**WHAT IS ASKED:** Swap "scrollbar thumb" for "scroll handle" in the data, starting at the line that contains "This screenshot has width=1512, height=784." and ending at the end of the data, and change nothing else. Give only those lines, without the pictures.

== ENTRIES SUPPLIED ==

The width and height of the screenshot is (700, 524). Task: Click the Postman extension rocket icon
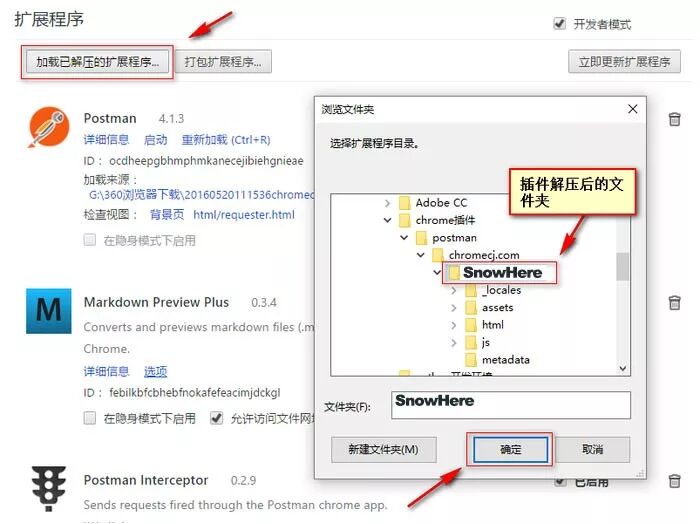point(49,127)
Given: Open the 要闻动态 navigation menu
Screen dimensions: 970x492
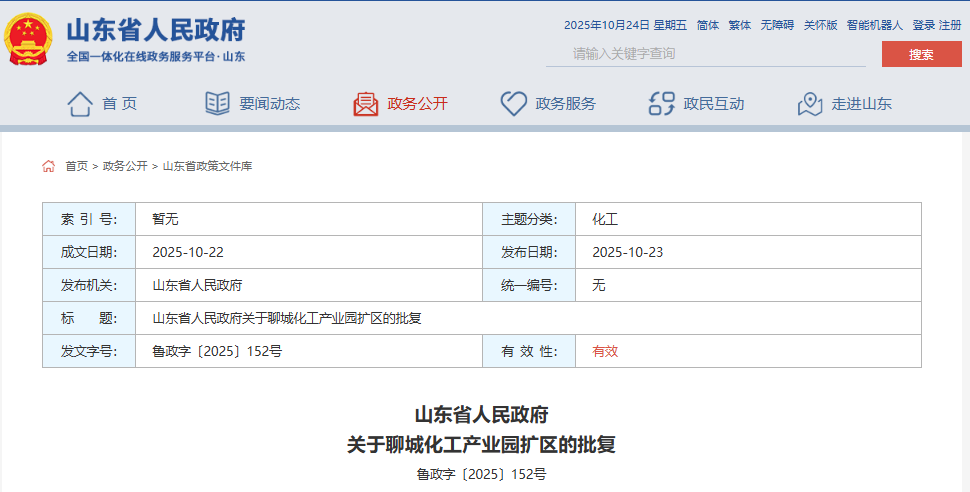Looking at the screenshot, I should (269, 104).
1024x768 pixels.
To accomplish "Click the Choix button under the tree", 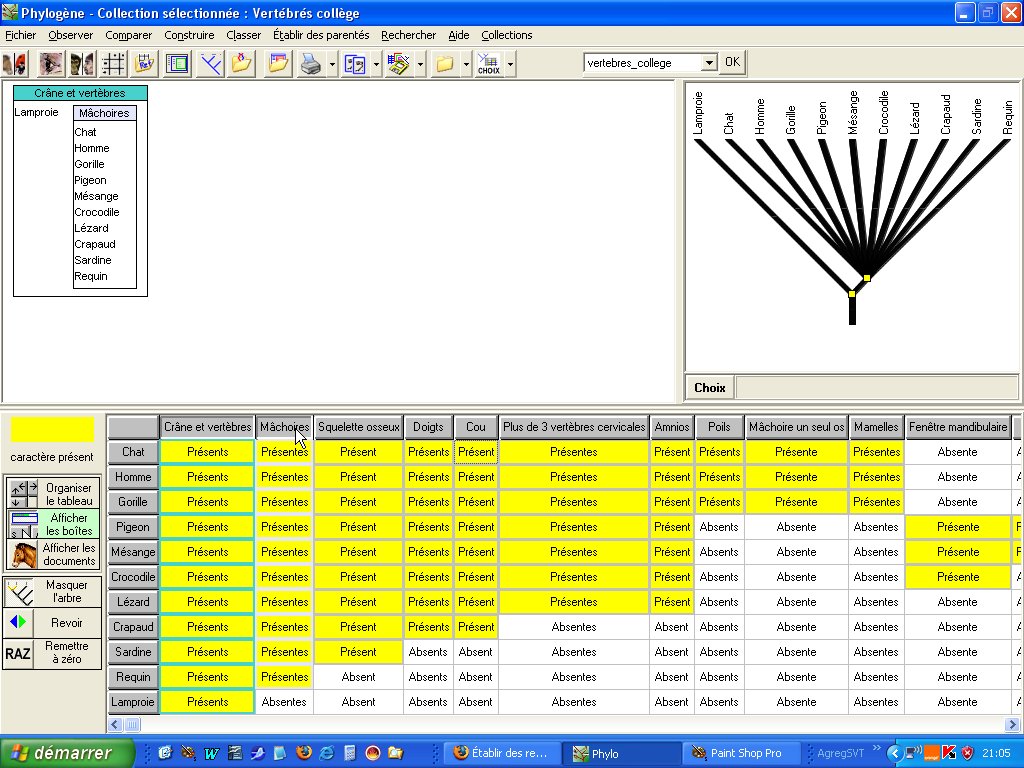I will point(710,388).
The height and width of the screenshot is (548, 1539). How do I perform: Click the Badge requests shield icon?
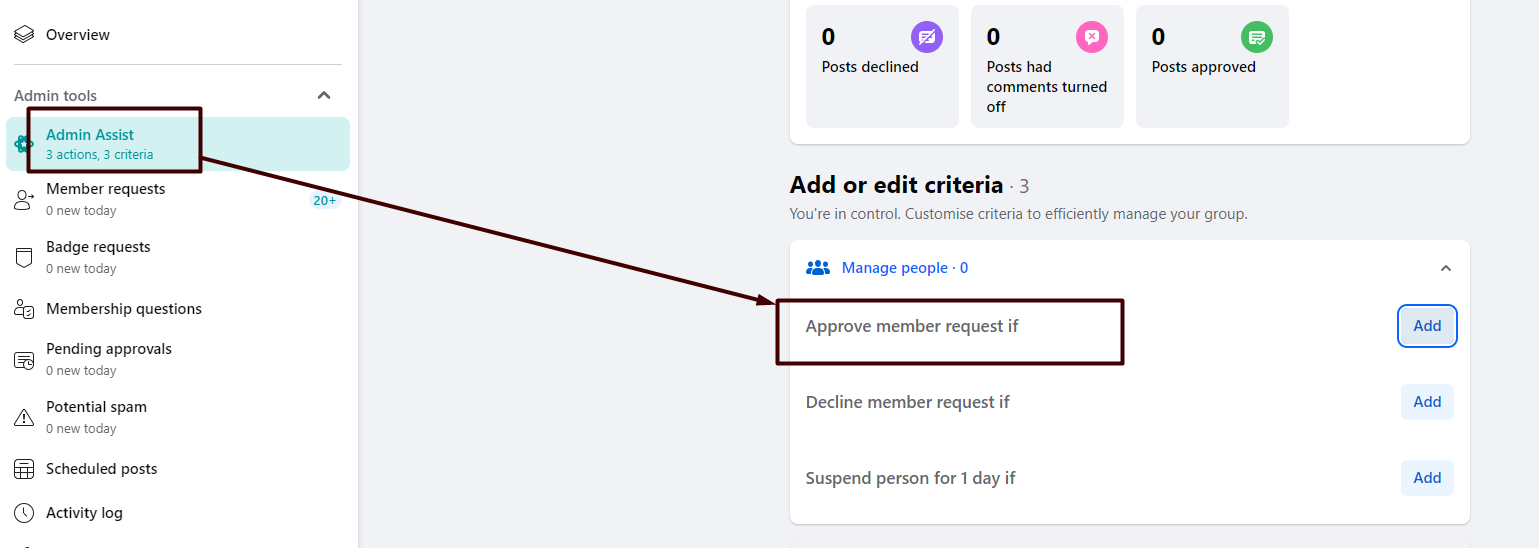tap(24, 258)
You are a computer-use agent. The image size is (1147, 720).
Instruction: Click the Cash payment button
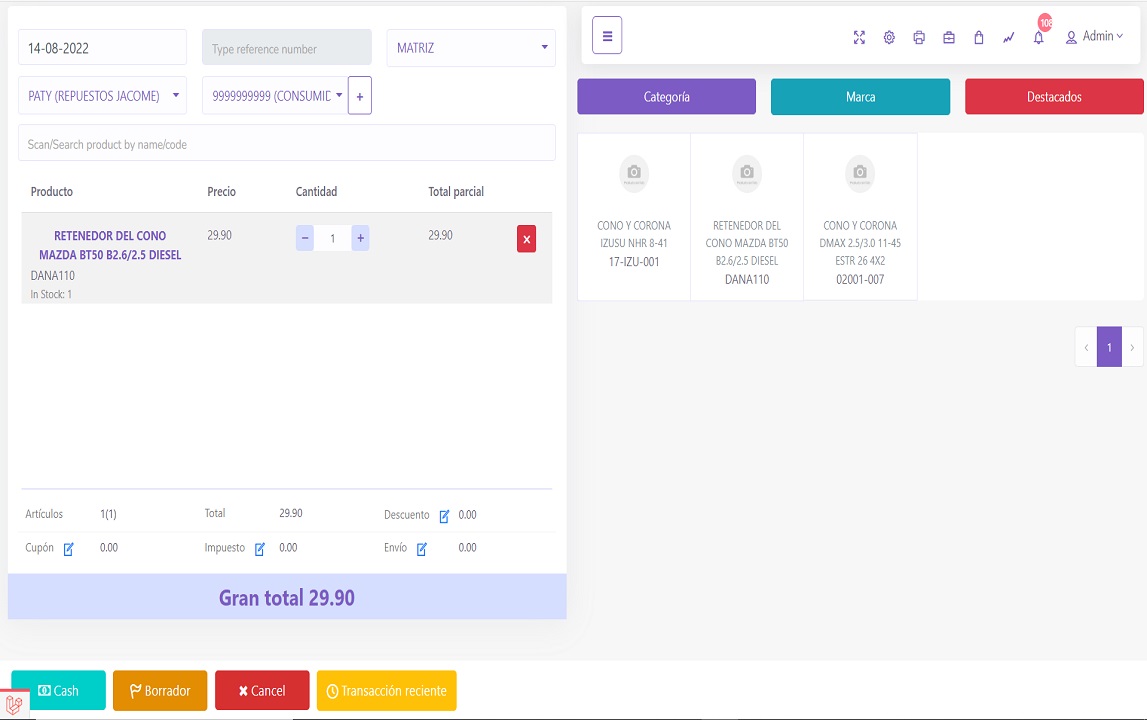point(58,690)
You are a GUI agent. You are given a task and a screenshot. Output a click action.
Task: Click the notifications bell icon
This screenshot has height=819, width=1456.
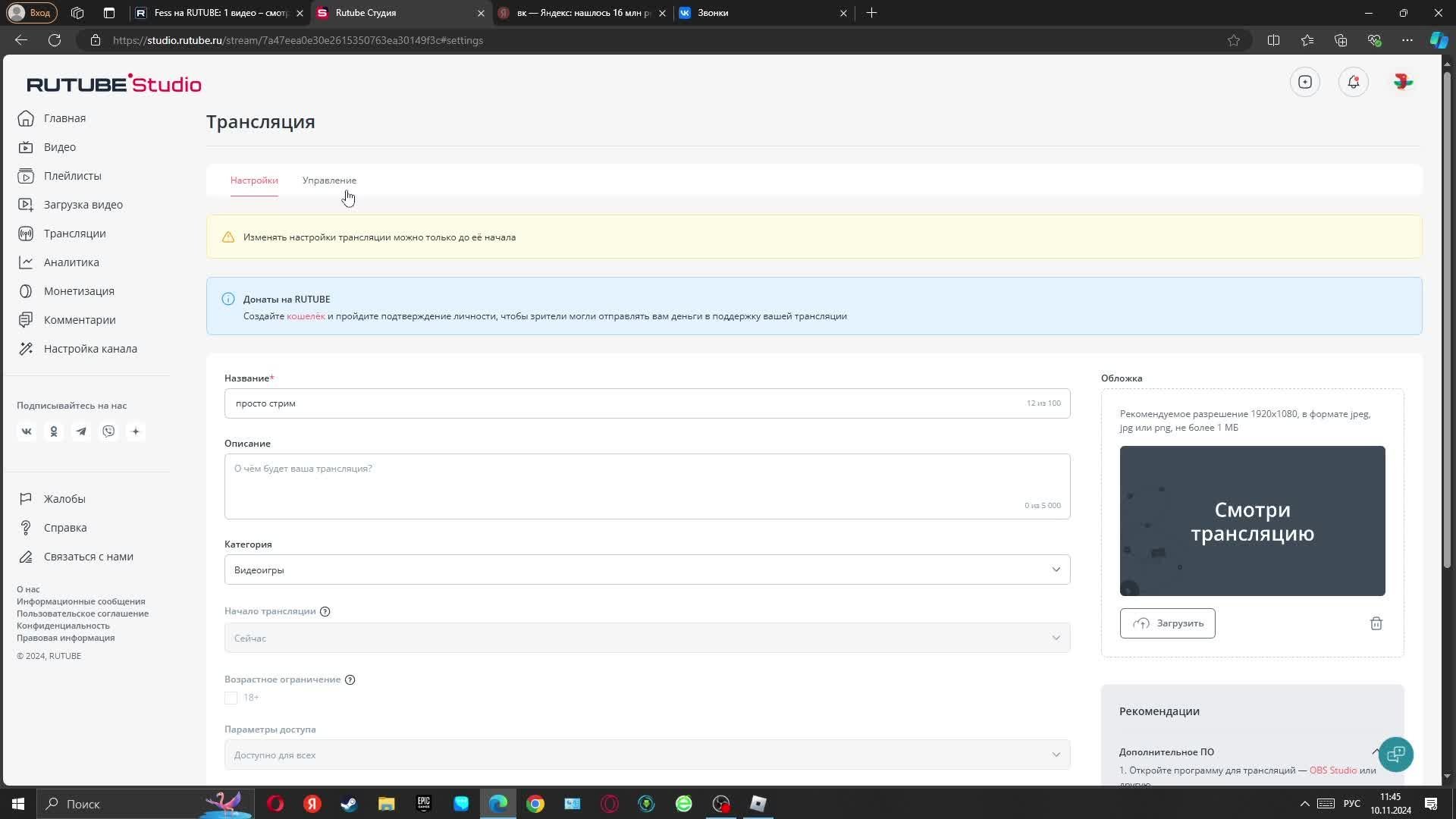tap(1354, 82)
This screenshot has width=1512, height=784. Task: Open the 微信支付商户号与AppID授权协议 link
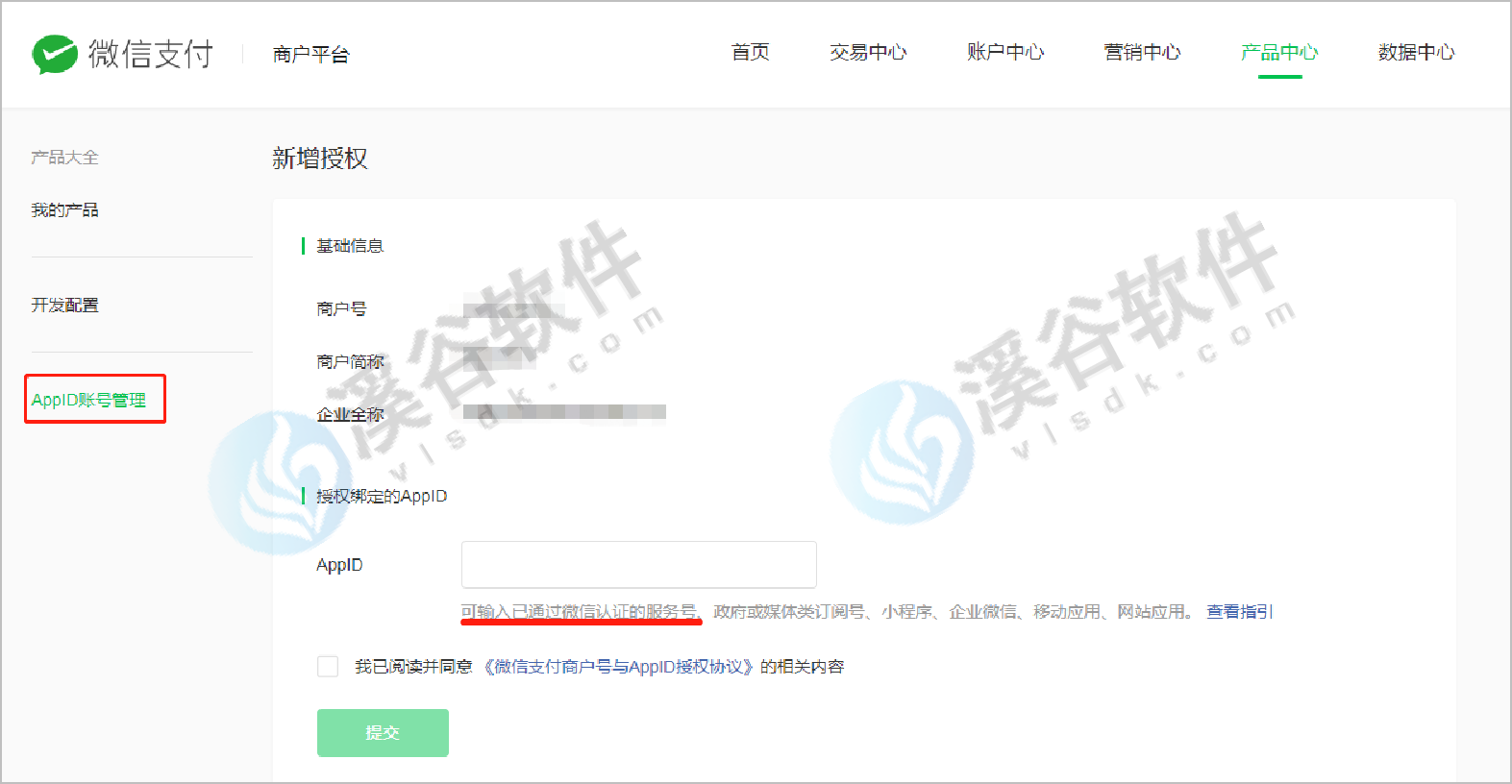(617, 667)
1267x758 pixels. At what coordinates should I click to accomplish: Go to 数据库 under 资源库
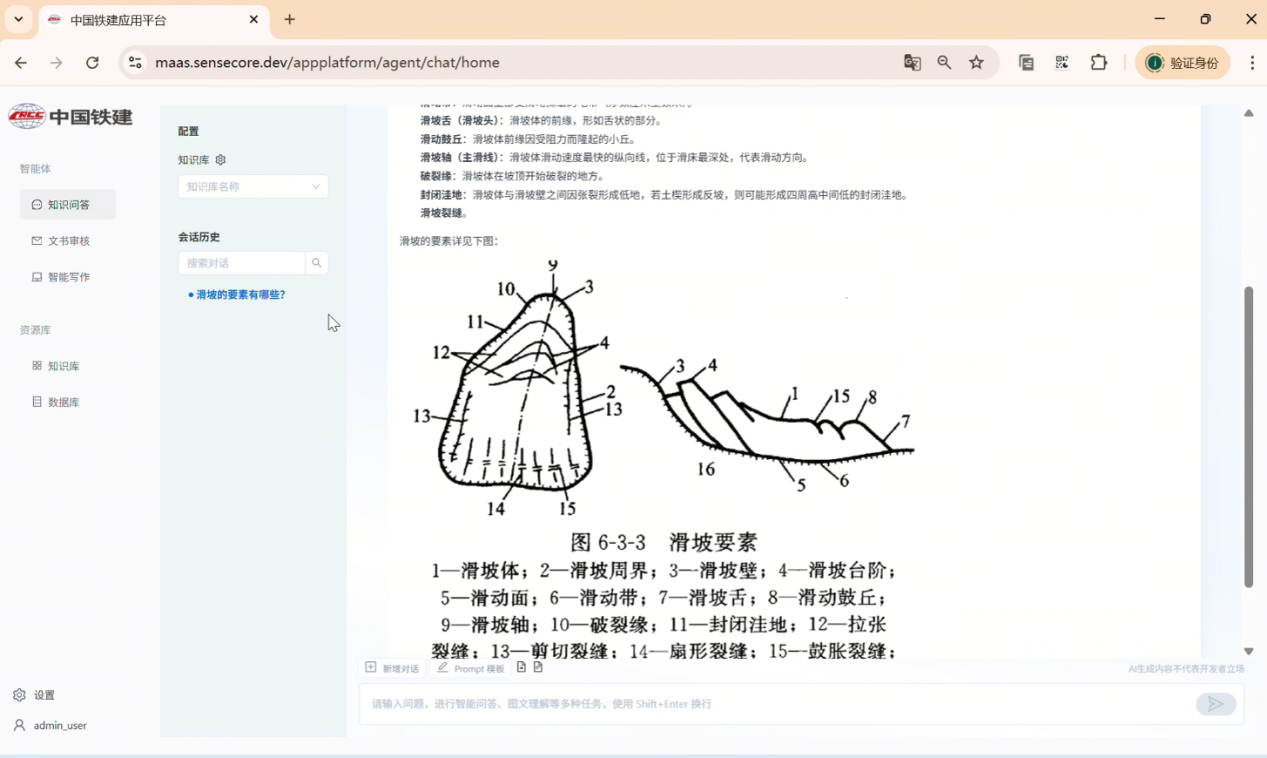tap(63, 402)
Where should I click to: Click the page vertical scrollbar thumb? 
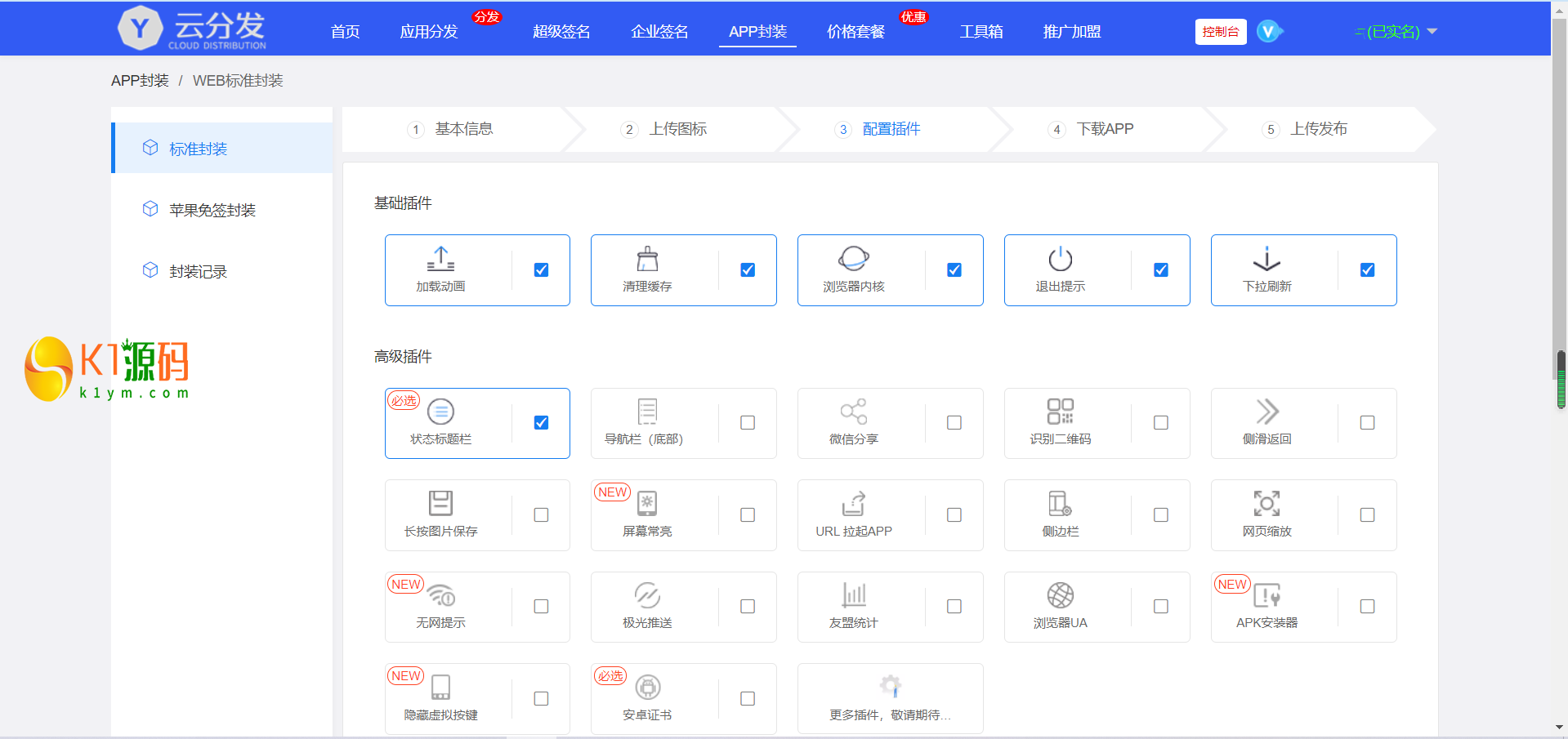point(1561,378)
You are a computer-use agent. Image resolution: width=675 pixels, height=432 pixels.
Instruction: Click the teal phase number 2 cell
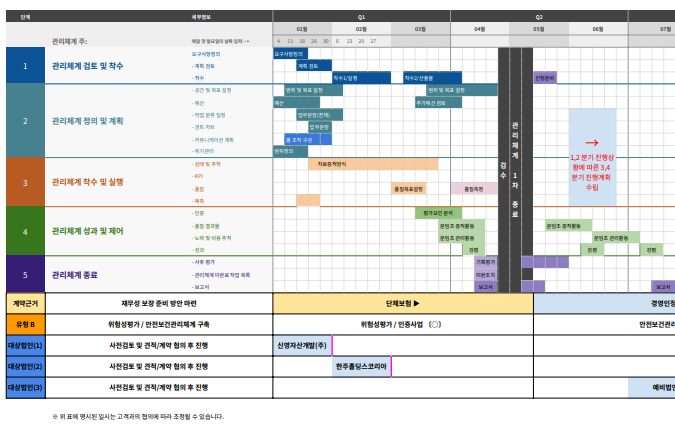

===

**SOLUTION FOR THIS PROBLEM:**
This screenshot has width=1512, height=784. Task: Open the 微信支付商户号与AppID授权协议 link
(617, 667)
1267x758 pixels. At what coordinates should I click to accomplish: Go to 数据库 under 资源库
tap(63, 402)
Where should I click to: Click the page vertical scroll handle? 
point(1561,378)
You are a computer-use agent. Image resolution: width=675 pixels, height=432 pixels.
Instruction: Click the teal phase number 2 cell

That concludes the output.